This framework breaks complex skills into focused modules to keep token usage predictable and avoid monolithic files. We use progressive disclosure: starting with essentials and loading deeper technical details via `@include` or `Load:` statements only when needed. This approach prevents hitting context limits during long-running tasks.

Modular design keeps file sizes within recommended limits, typically under 150 lines. Shallow dependencies and clear boundaries simplify testing and maintenance. The hub-and-spoke model allows the project to grow without bloating primary skill files, making focused modules easier to verify in isolation and faster to parse.

### Core Components

Three tools support modular skill development:
- `skill-analyzer`: Checks complexity and suggests where to split code.
- `token-estimator`: Forecasts usage and suggests optimizations.
- `module_validator`: Verifies that structure complies with project standards.

### Design Principles

We design skills around single responsibility and loose coupling. Each module focuses on one task, minimizing dependencies to keep the architecture cohesive. Clear boundaries and well-defined interfaces prevent changes in one module from breaking others. This follows Anthropic's Agent Skills best practices: provide a high-level overview first, then surface details as needed to maintain context efficiency.

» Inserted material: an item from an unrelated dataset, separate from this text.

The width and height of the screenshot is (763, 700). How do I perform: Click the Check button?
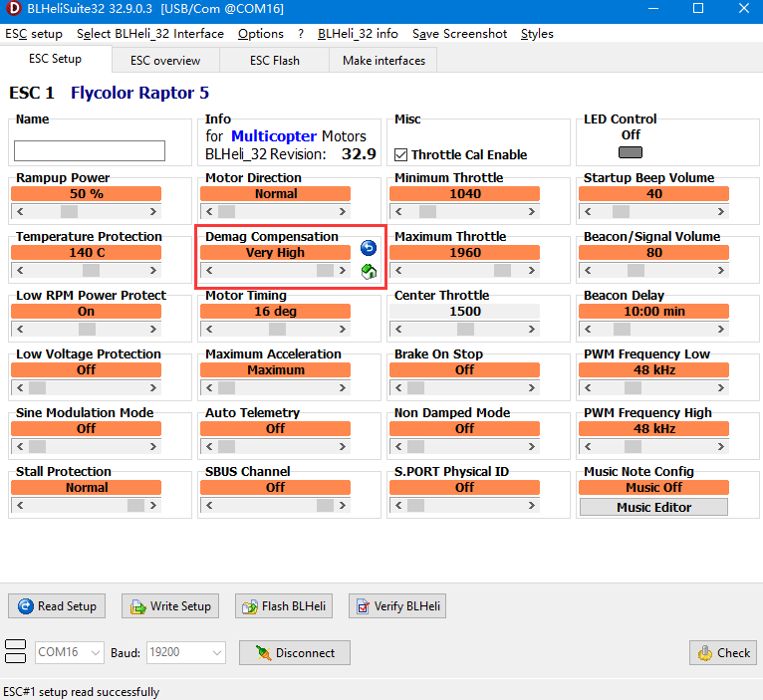coord(723,653)
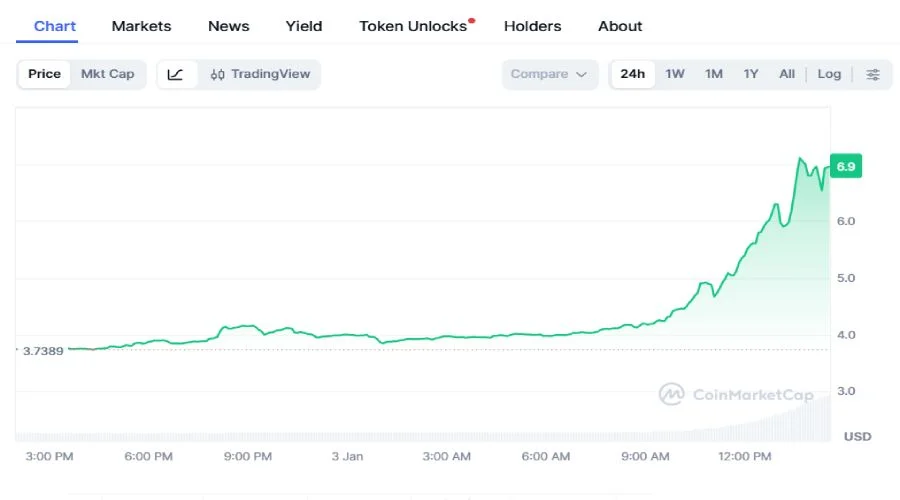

### Module Ownership (IMPORTANT)

**Deprecated**: `skills/shared/modules/` directories. This pattern caused orphaned references when shared modules were updated or removed.

**Current pattern**: Each skill owns its modules at `skills/<skill-name>/modules/`. When multiple skills need the same content, the primary owner holds the module and others reference it via relative path (e.g., `../skill-authoring/modules/anti-rationalization.md`). The validator flags any remaining `skills/shared/` directories.

## Quick Start

### Skill Analysis
Analyze modularity using `scripts/analyze.py`. You can set a custom threshold for line counts to identify files that need splitting.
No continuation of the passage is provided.